# Click-target data:
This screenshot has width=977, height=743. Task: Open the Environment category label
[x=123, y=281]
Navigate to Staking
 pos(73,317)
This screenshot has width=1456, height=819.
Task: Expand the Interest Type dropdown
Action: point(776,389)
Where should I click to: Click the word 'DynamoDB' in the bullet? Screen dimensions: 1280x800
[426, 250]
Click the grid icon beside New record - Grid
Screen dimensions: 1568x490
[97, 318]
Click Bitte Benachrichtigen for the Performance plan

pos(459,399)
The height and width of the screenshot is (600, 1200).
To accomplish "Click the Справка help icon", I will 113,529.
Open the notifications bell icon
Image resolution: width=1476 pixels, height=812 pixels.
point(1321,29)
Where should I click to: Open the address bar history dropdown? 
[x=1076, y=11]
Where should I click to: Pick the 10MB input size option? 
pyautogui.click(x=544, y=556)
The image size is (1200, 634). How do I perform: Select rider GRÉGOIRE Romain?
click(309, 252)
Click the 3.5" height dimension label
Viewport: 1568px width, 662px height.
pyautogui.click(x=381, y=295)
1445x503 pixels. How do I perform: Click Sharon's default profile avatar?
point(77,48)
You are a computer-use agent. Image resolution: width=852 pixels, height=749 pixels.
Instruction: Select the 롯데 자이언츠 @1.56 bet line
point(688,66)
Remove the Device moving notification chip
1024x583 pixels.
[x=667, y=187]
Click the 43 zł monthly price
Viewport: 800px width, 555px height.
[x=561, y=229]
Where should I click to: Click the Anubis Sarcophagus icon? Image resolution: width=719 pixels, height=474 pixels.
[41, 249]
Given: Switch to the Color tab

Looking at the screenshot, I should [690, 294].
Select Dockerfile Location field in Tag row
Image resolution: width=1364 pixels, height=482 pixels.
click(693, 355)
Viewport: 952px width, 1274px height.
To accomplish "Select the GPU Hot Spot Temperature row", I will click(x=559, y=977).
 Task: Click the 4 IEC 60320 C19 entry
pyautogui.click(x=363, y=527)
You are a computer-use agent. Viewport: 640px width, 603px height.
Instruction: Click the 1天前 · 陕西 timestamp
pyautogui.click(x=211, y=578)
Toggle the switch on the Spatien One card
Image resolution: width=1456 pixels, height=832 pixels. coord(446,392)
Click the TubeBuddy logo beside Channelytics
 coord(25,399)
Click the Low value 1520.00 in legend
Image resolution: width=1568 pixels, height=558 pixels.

# Problem details:
Reproduce every line of the records above verbatim, with no changes.

# Answer for this exercise:
This screenshot has width=977, height=743. Task: Open the Environment category label
[x=123, y=281]
Navigate to Staking
 pos(73,317)
This screenshot has width=1456, height=819.
Task: Expand the Interest Type dropdown
Action: point(776,389)
Where should I click to: Click the word 'DynamoDB' in the bullet? Screen dimensions: 1280x800
[426, 250]
Click the grid icon beside New record - Grid
Screen dimensions: 1568x490
[97, 318]
Click Bitte Benachrichtigen for the Performance plan

pos(459,399)
The height and width of the screenshot is (600, 1200).
To accomplish "Click the Справка help icon", I will 113,529.
Open the notifications bell icon
Image resolution: width=1476 pixels, height=812 pixels.
point(1321,29)
Where should I click to: Open the address bar history dropdown? 
[x=1076, y=11]
Where should I click to: Pick the 10MB input size option? 
pyautogui.click(x=544, y=556)
The image size is (1200, 634). How do I perform: Select rider GRÉGOIRE Romain?
click(309, 252)
Click the 3.5" height dimension label
Viewport: 1568px width, 662px height.
pyautogui.click(x=381, y=295)
1445x503 pixels. How do I perform: Click Sharon's default profile avatar?
point(77,48)
You are a computer-use agent. Image resolution: width=852 pixels, height=749 pixels.
Instruction: Select the 롯데 자이언츠 @1.56 bet line
point(688,66)
Remove the Device moving notification chip
1024x583 pixels.
[x=667, y=187]
Click the 43 zł monthly price
Viewport: 800px width, 555px height.
[x=561, y=229]
Where should I click to: Click the Anubis Sarcophagus icon? Image resolution: width=719 pixels, height=474 pixels.
[41, 249]
Given: Switch to the Color tab

Looking at the screenshot, I should [690, 294].
Select Dockerfile Location field in Tag row
Image resolution: width=1364 pixels, height=482 pixels.
click(693, 355)
Viewport: 952px width, 1274px height.
To accomplish "Select the GPU Hot Spot Temperature row", I will click(x=559, y=977).
 Task: Click the 4 IEC 60320 C19 entry
pyautogui.click(x=363, y=527)
You are a computer-use agent. Viewport: 640px width, 603px height.
Instruction: Click the 1天前 · 陕西 timestamp
pyautogui.click(x=211, y=578)
Toggle the switch on the Spatien One card
Image resolution: width=1456 pixels, height=832 pixels. coord(446,392)
Click the TubeBuddy logo beside Channelytics
 coord(25,399)
Click the Low value 1520.00 in legend
Image resolution: width=1568 pixels, height=558 pixels.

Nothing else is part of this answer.